** Written instruction 1 **
Answer these questions about the article on the Premier League title race.
(a) What was the final score of Manchester City's match against Luton Town?
(b) By what score did Liverpool lose to Atalanta in the Europa League quarterfinals?
(c) About how many minutes into the Liverpool-Palace game did the sequence of first-touch passing come?
** Written instruction 2 **
Write the next part of the article on the Premier League title race, following on from its last paragraph.

Arsenal's English midfielder #41 Declan Rice reacts to going two goals behind during the English Premier League football match between Arsenal and Aston VIlla at the Emirates Stadium in London on April 14, 2024.
Adrian Dennis/AFP via Getty Images

I have to admit, a week ago I let myself get my hopes up. The results of the weekend before last—expected Manchester City and Arsenal wins over Crystal Palace and Brighton, respectively, plus an entertainingly flukey Liverpool draw away at Manchester United—set the stage for a downright epic run-in to the Premier League title race. With seven matches remaining, only a single point separated the three trophy hopefuls. My head swam with images of what following two months could have in store: each of the 21 matches freighted with the weight of a final, the tension at its tightest, the stakes at their highest, every goal scored a potential title-winner, every goal conceded the possible start of the ending, all of it coming down to the very last moments of the last game of the season, the race receiving a photo finish we'll never forget. One week on, my optimism has already turned into resignation to our likely fate of watching Manchester fucking City win yet another title.

What's changed just one week later? In a certain sense, not all that much. Man City, which entered the weekend in third place, one point behind Liverpool and Arsenal (with the Gunners on top due to a better goal difference), had the honors of going first on Saturday. The Citizens played host to Luton Town, and while the Hatters may be the friskiest of the three relegation favorites, they were no match for the reigning back-to-back-to-back Premier League winners. City got the first goal of the match in just the second minute, and the game was never in doubt from then on, ending in a resounding 5-1 win that provisionally took them to the top of the table.

Next came Liverpool. The Reds too played host to a team ensconced in the table's lower quarters, Crystal Palace, and there were more than enough reasons to motivate them to blow the doors off the visitors. There was of course the title pace the Pool Boys would've wanted to keep up with, as part of the club's feel-good efforts to send off beloved manager Jürgen Klopp with another league title before he rides off into the sunset in the summer. There was also that painful draw to Man United the week prior, in which Liverpool gagged up its narrow lead atop the table by failing to beat its biggest rival, one more accustomed to being the butt of the joke than to landing the punchline. Not only that, but Liverpool had missed an opportunity to regain its focus after the United stumble during a shocking 3-0 defeat to Atalanta in the Europa League quarterfinals midweek. The Palace match was a chance for the Reds to take last week's missteps, which otherwise might have gone down as a pair of Gerrard Slips that cost the club two trophies, and recast them as the slight, final wobbles along an otherwise triumphant charge to silverware. But the chance went begging.

There was only one moment during the Liverpool-Palace game that matched the sort of concerted beauty and efficiency Anfield is used to seeing. It came about 14 minutes into the game, when a masterful sequence of first-touch passing and collaborative movement saw one team slice through the other before flipping the ball into the net. The play was one of the prettiest of the season, and it left Klopp amazed and smiling, exclaiming "Wow!" at the end. Unfortunately for him and his team, the play was Crystal Palace's doing.

** Provided material **
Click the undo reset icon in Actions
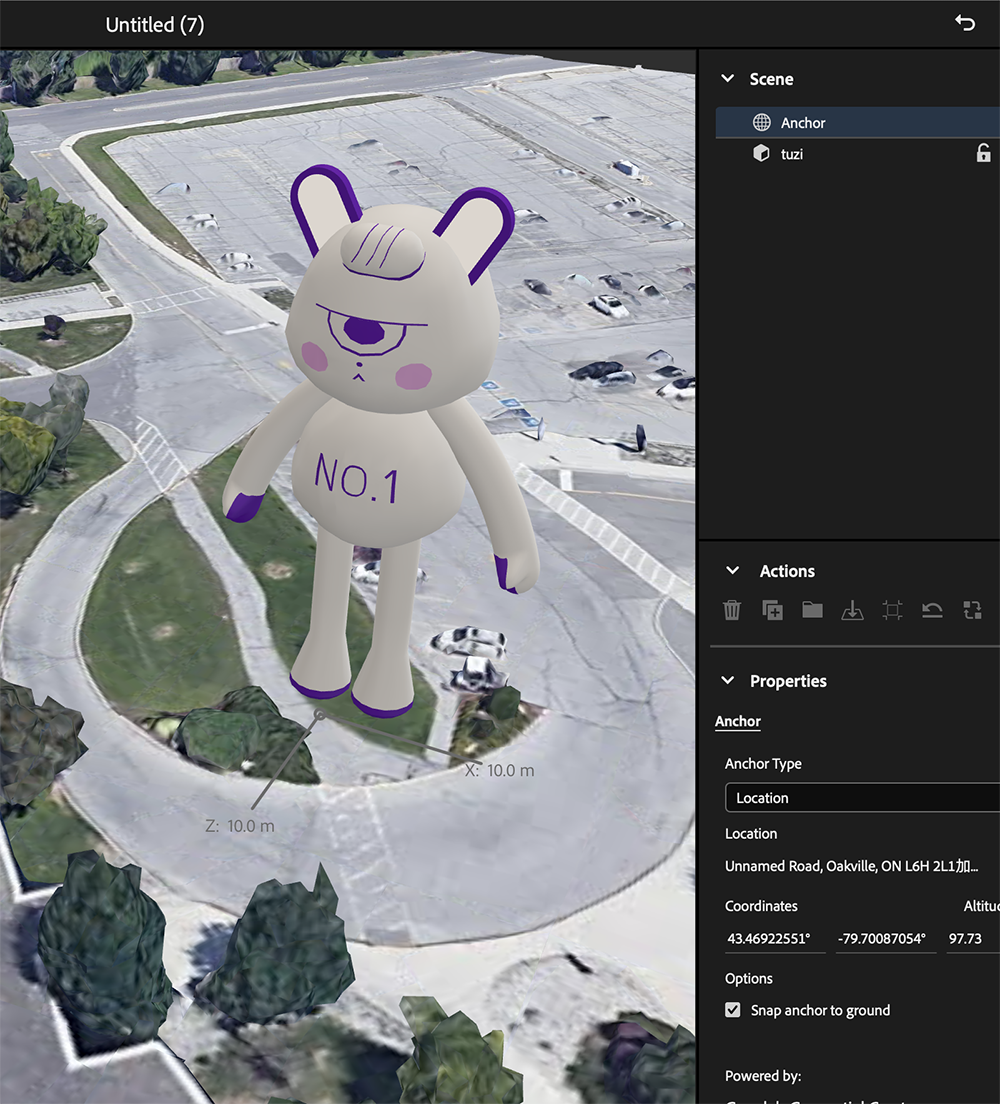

** Exercise response 1 **
(a) 5-1
(b) 3-0
(c) About 14 minutes

** Exercise response 2 **
Eberechi Eze's first-half strike was the only one of the day, sealing the Eagles' 1-0 upset.

Finally, Arsenal had its chance to capture the top spot with the last match of the weekend. The Gunners' task was more difficult than the other title racers, however, as the Londoners faced fourth-placed Aston Villa. During a typically formidable first-half showing, it looked like Arsenal might answer the bell and beat the Villans. But none of those big chances in the first 45 minutes managed to get past former Arsenal lad Emi Martínez in goal, and former Arsenal manager Unai Emery's frustrating tactics stymied the home team after the break. Villa steadily grew into the match during the second half, culminating in a pair of late goals from Leon Bailey and Ollie Watkins that delivered them the three points.

The gap separating City, Arsenal, and Liverpool is still meager. City is on top with 73 points, and both Arsenal and Liverpool sit just two back on 71. There are a whopping six matches left in the season, plus whatever remains of the trio's European campaigns, plus City's spot in the FA Cup semis. That leaves us with far too much soccer, far too many opportunities for stumbles but also streaks of good form, to write off a title race that still hangs so delicately in the balance. And yet I can't help feeling like this weekend was an omen.

Pep Guardiola's Man City is, quite literally, built for this. Pep's game is one of perfection, to an extent never before seen in the game's modern history. Slip-ups are rare for the Citizens, and when they get their momentum going—which, by design, almost always comes right at the decisive stretch of the season—it's nearly impossible to knock them off their pace or even just match it stride for stride. Seeing City bearing down on you from behind is nerve-wracking, as last year's late-season Arsenal meltdown can attest. Give City an inch of a lead and in no time they can turn it into a mile.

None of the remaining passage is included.